Agnon's unique quality as a writer is apparent chiefly in the
great cycle of novels set in his native town of Buczacz, once a
flourishing centre of Jewish piety and rabbinical learning, now
in ruins. Reality and legend stand side by side in his narrative
art. Hakhnasat Kalah, 1922 (The Bridal Canopy), is one of
his most characteristic stories, in its ingenious and earthy
humour, a Jewish counterpart to Don Quixote and Till
Eulenspiegel. But, perhaps, his greatest achievement is his
novel Oreach Nata Lalun, 1939 (A Guest for the Night),
which tells of a visit to Buczacz, the war-ruined city of his
childhood, and of the narrator's vain attempts to assemble the
congregation for a service in the synagogue. Within the framework
of a local chronicle we see a wonderful portrayal of destinies
and figures, of experience and meditation. The lost key to the
prayer house, which the traveller finds in his knapsack only
after his return to Jerusalem, is, for Agnon, a symbolic hint
that the old order can never be rebuilt in the Diaspora, but only
under the protection of Zionism. Agnon is a realist, but there is
always a mystical admixture which lends to even the greyest and
most ordinary scenes a golden atmosphere of strange fairy-tale
poetry, often reminiscent of Chagall's motifs from the world of
the Old Testament. He stands out as a highly original writer,
endowed with remarkable gifts of humour and wisdom, and with a
perspicacious play of thought combined with naive perception - in
all, a consummate expression of the Jewish character.

*-*-*

Problem to work on: Carry the passage on Agnon's writing forward from its last sentence, in the same style. The material that comes next is separate from the passage on Agnon.

Data shown:
*-*-*

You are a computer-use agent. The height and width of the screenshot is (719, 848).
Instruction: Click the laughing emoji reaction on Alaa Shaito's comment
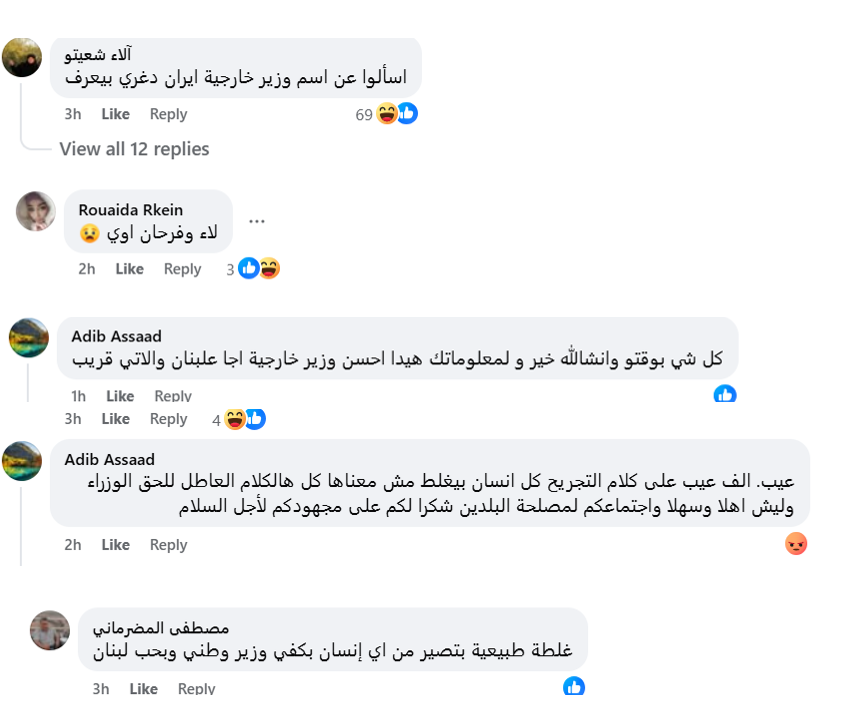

*-*-*

Task answer:
II
Nelly Sachs, like so many other
German-Jewish writers, suffered the fate of exile. Through
Swedish intervention she was saved from persecution and the
threat of deportation and was brought to this country. She has
since then worked in peace as a refugee on Swedish soil,
attaining the maturity and authority that are now confirmed by
the Nobel Prize. In recent years she has been acclaimed in the
German world as a writer of convincing worth and irresistible
sincerity. With moving intensity of feeling she has given voice
to the worldwide tragedy of the Jewish people, which she has
expressed in lyrical laments of painful beauty and in dramatic
legends. Her symbolic language boldly combines an inspired modern
idiom with echoes of ancient biblical poetry. Identifying herself
totally with the faith and ritual mysticism of her people, Miss
Sachs has created a world of imagery which does not shun the
terrible truth of the extermination camps and the corpse
factories, but which, at the same time, rises above all hatred of
the persecutors, merely revealing a genuine sorrow at man's
debasement. Her purely lyrical production is now collected under
the title Fahrtins Staublose, 1961 (Journey to the
Beyond), which comprises six interconnected works written during
a twenty-year creative period of increasing concentration. There
is also a series of dramatic poems, equally remarkable in their
way, under the joint title Zeichen im Sand, 1961 (Signs in
the Sand), the themes of which might have been taken from the
dark treasure house of Hassidic mysticism, but which, here, have
taken on new vigour and vital meaning. Let it suffice here to
mention the mystery play Eli (1950) about an
eight-year-old boy who is beaten to death by a German soldier in
Poland when he blows on his shepherd's pipe to call on heaven's
help when his parents are taken away. The visionary cobbler
Michael manages to trace the culprit to the next village. The
soldier has been seized by remorse and, at the encounter in the
forest, he collapses without Michael's having to raise his hand
against him. This ending denotes a divine justice which has
nothing to do with earthly retribution.
Nelly Sachs's writing is today the most intense artistic
expression of the reaction of the Jewish spirit to suffering, and
thus it can indeed be said to fulfill the humane purpose
underlying Alfred Nobel's will.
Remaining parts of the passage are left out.